Algo curioso del reiki es la prepotencia de sus practicantes. Pese a no ser más que un sinsentido basado en un tipo con aura de oriental pasándote las manos por encima mientras piensa si es que se lo cree en chuminadas como canalizar energías universales, resulta que tiene contraindicaciones. Contraindicaciones que se supone provienen de su enorme efectividad. Por ejemplo, no hay que hacer reiki durante una operación porque cura tanto que puede interrumpir el proceso. O no hay que hacerlo durante la recuperación de fracturas óseas, porque acelera tanto el proceso que puede curarse mal. Ya sabéis, un gran poder conlleva una gran responsabilidad.

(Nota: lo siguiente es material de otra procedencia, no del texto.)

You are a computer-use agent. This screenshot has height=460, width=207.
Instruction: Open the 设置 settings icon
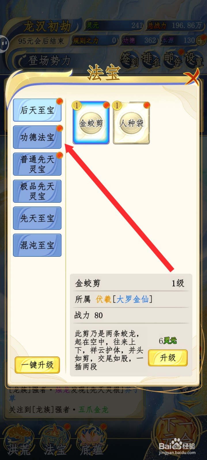(194, 59)
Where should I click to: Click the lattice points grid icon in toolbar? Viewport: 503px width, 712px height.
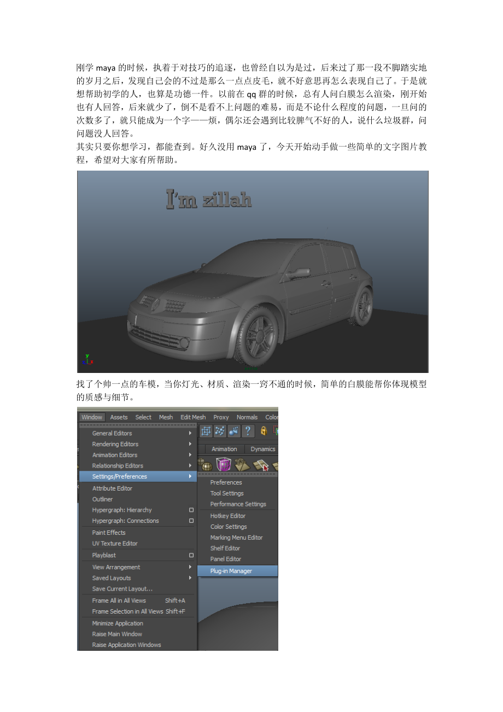tap(206, 431)
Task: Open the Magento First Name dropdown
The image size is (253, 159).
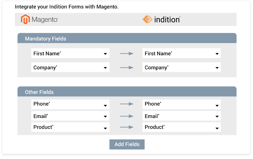Action: click(x=70, y=53)
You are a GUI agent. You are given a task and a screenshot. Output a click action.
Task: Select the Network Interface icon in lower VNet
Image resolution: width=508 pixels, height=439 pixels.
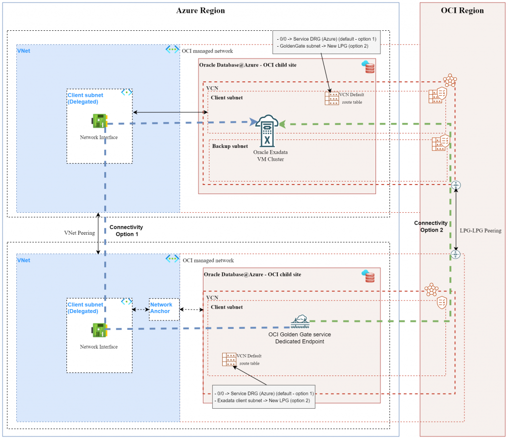(98, 329)
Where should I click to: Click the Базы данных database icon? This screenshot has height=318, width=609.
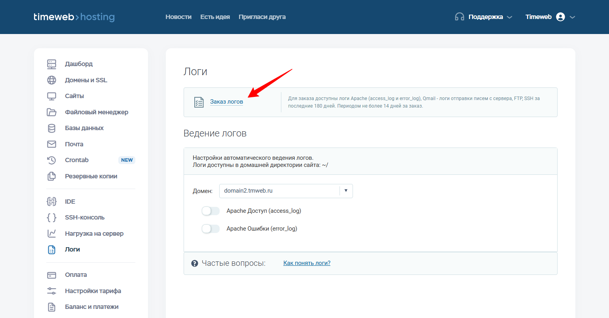pos(52,128)
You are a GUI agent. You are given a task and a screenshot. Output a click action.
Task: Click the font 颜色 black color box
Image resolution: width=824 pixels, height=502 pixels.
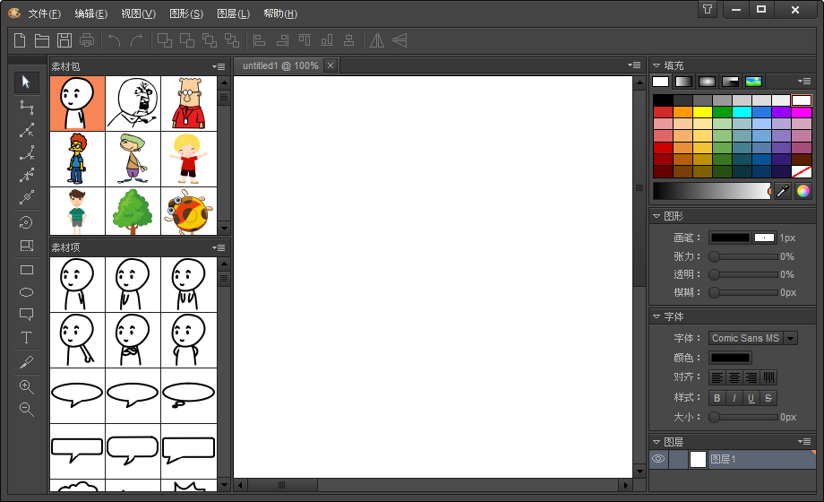(x=730, y=358)
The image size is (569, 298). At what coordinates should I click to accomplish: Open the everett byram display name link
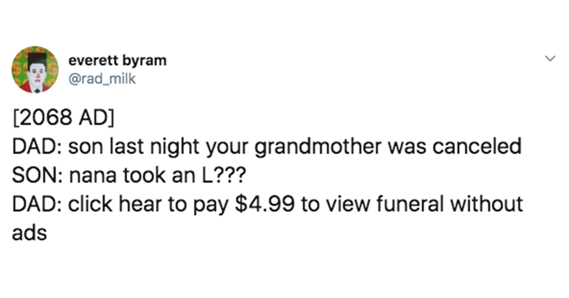tap(117, 61)
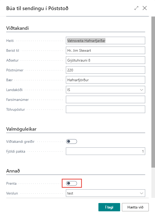Enable the Prenta toggle

(x=72, y=183)
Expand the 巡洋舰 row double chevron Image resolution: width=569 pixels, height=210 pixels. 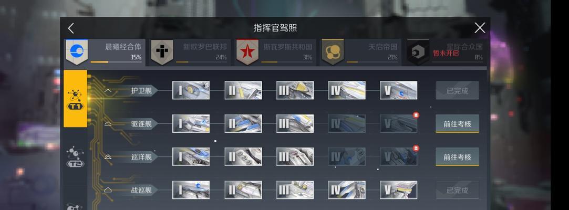[108, 157]
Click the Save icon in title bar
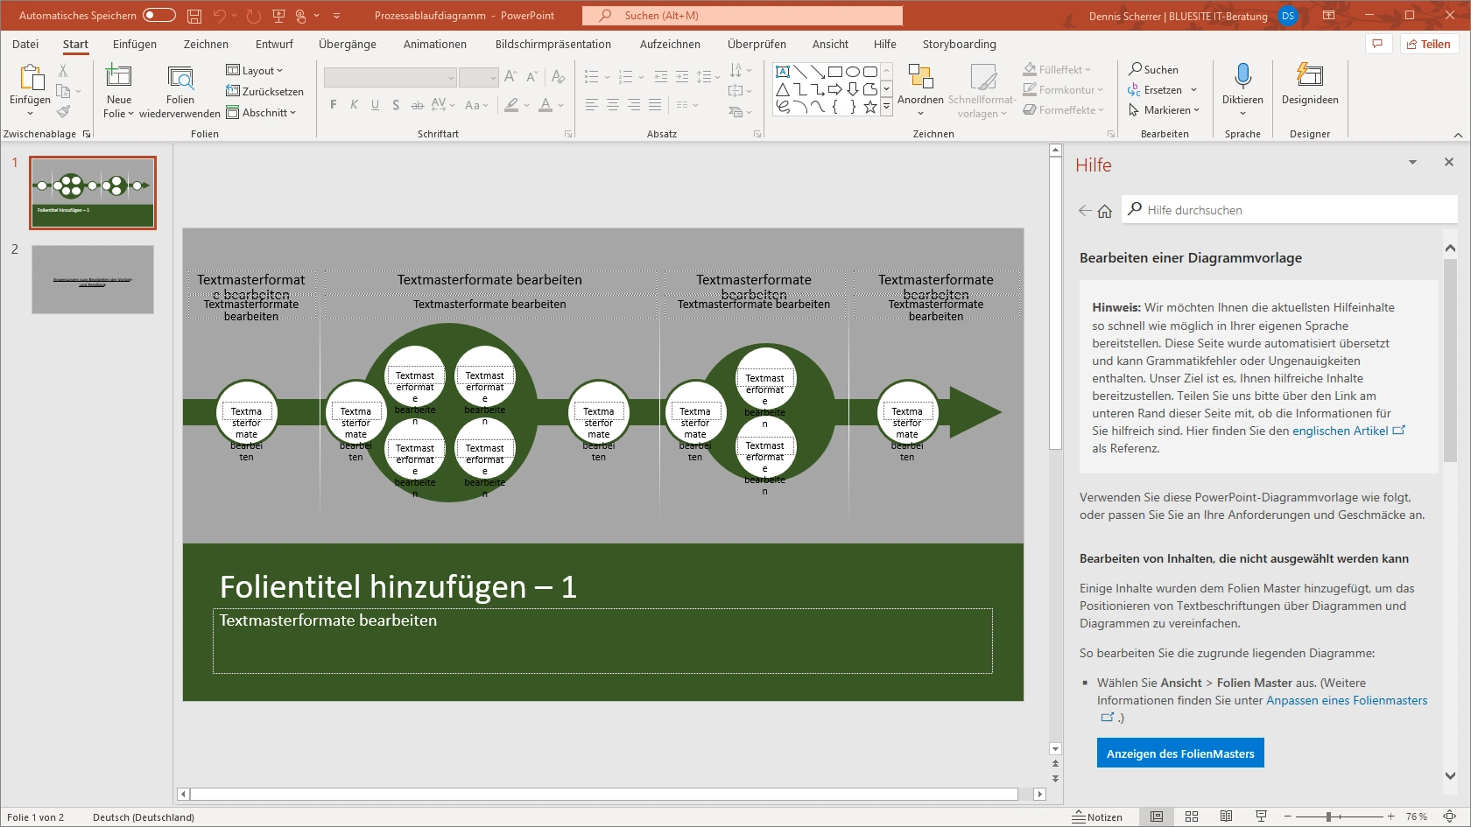 tap(194, 16)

¿Siente cosas la gente con el reiki? En principio no se siente nada. La mayoría de personas sólo siente su cuenta bancaria perdiendo ceros. Pero siempre hay gente extremadamente sugestionable. La gente que sacan los hipnotistas de circo y que acaba semidesnuda imitando a un gato. Es posible que bajo condiciones de sugestión extrema podamos experimentar sensaciones extrañas, pero no es por la energía universal inexistente entrando en nuestro cuerpo; es porque tenemos muy poco pensamiento crítico y jugamos muy bien al juego de rol.

¿Funciona esto de las imposiciones de manos?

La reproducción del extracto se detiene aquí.